PROBLEM TO WORK ON:
Exact copies of all the entries are required.
MATERIAL FOR THIS EXERCISE section start
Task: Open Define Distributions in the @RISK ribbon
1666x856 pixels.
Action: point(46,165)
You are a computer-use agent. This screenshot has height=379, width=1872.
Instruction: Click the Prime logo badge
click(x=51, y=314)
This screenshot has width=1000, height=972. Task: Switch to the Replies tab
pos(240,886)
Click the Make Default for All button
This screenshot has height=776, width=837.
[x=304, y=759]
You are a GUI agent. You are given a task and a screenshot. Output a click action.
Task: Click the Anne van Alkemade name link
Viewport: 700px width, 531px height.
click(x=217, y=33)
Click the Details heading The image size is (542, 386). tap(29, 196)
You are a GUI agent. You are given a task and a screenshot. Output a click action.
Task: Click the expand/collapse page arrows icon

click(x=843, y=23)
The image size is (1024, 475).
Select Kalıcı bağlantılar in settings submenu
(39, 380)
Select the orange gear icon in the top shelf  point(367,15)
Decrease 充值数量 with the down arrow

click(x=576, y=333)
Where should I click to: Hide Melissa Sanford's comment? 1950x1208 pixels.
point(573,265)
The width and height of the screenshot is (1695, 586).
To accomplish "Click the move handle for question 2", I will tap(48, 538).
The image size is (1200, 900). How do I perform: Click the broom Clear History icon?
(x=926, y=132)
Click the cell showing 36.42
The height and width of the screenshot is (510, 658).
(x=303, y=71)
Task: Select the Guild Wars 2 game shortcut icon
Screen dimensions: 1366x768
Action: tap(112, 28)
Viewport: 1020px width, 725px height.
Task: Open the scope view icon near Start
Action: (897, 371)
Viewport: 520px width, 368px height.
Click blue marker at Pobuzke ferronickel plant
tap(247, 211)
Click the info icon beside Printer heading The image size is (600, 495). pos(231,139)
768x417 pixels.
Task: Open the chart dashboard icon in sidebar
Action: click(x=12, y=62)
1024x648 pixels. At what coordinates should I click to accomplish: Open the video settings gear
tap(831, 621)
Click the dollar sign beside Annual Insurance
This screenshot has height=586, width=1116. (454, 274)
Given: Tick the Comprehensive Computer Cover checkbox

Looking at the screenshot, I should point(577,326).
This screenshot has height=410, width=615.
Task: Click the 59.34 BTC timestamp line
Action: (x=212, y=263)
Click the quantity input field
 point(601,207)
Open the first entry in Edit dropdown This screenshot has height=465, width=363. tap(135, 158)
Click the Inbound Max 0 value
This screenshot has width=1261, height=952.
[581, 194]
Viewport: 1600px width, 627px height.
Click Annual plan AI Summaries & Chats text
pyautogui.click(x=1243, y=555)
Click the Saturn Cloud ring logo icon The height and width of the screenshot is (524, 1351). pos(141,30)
MATERIAL FOR THIS EXERCISE section end
OUTPUT BELOW:
Task: Open Define Distributions in the @RISK ribbon
1666x856 pixels.
Action: point(46,165)
You are a computer-use agent. This screenshot has height=379, width=1872.
Instruction: Click the Prime logo badge
click(x=51, y=314)
This screenshot has width=1000, height=972. Task: Switch to the Replies tab
pos(240,886)
Click the Make Default for All button
This screenshot has height=776, width=837.
[x=304, y=759]
You are a GUI agent. You are given a task and a screenshot. Output a click action.
Task: Click the Anne van Alkemade name link
Viewport: 700px width, 531px height.
click(x=217, y=33)
Click the Details heading The image size is (542, 386). tap(29, 196)
You are a GUI agent. You are given a task and a screenshot. Output a click action.
Task: Click the expand/collapse page arrows icon

click(x=843, y=23)
The image size is (1024, 475).
Select Kalıcı bağlantılar in settings submenu
(39, 380)
Select the orange gear icon in the top shelf  point(367,15)
Decrease 充值数量 with the down arrow

click(x=576, y=333)
Where should I click to: Hide Melissa Sanford's comment? 1950x1208 pixels.
point(573,265)
The width and height of the screenshot is (1695, 586).
To accomplish "Click the move handle for question 2", I will tap(48, 538).
The image size is (1200, 900). How do I perform: Click the broom Clear History icon?
(x=926, y=132)
Click the cell showing 36.42
The height and width of the screenshot is (510, 658).
(x=303, y=71)
Task: Select the Guild Wars 2 game shortcut icon
Screen dimensions: 1366x768
Action: tap(112, 28)
Viewport: 1020px width, 725px height.
Task: Open the scope view icon near Start
Action: (897, 371)
Viewport: 520px width, 368px height.
Click blue marker at Pobuzke ferronickel plant
tap(247, 211)
Click the info icon beside Printer heading The image size is (600, 495). pos(231,139)
768x417 pixels.
Task: Open the chart dashboard icon in sidebar
Action: click(x=12, y=62)
1024x648 pixels. At what coordinates should I click to accomplish: Open the video settings gear
tap(831, 621)
Click the dollar sign beside Annual Insurance
This screenshot has height=586, width=1116. (454, 274)
Given: Tick the Comprehensive Computer Cover checkbox

Looking at the screenshot, I should point(577,326).
This screenshot has height=410, width=615.
Task: Click the 59.34 BTC timestamp line
Action: (x=212, y=263)
Click the quantity input field
 point(601,207)
Open the first entry in Edit dropdown This screenshot has height=465, width=363. tap(135, 158)
Click the Inbound Max 0 value
This screenshot has width=1261, height=952.
[581, 194]
Viewport: 1600px width, 627px height.
Click Annual plan AI Summaries & Chats text
pyautogui.click(x=1243, y=555)
Click the Saturn Cloud ring logo icon The height and width of the screenshot is (524, 1351). pos(141,30)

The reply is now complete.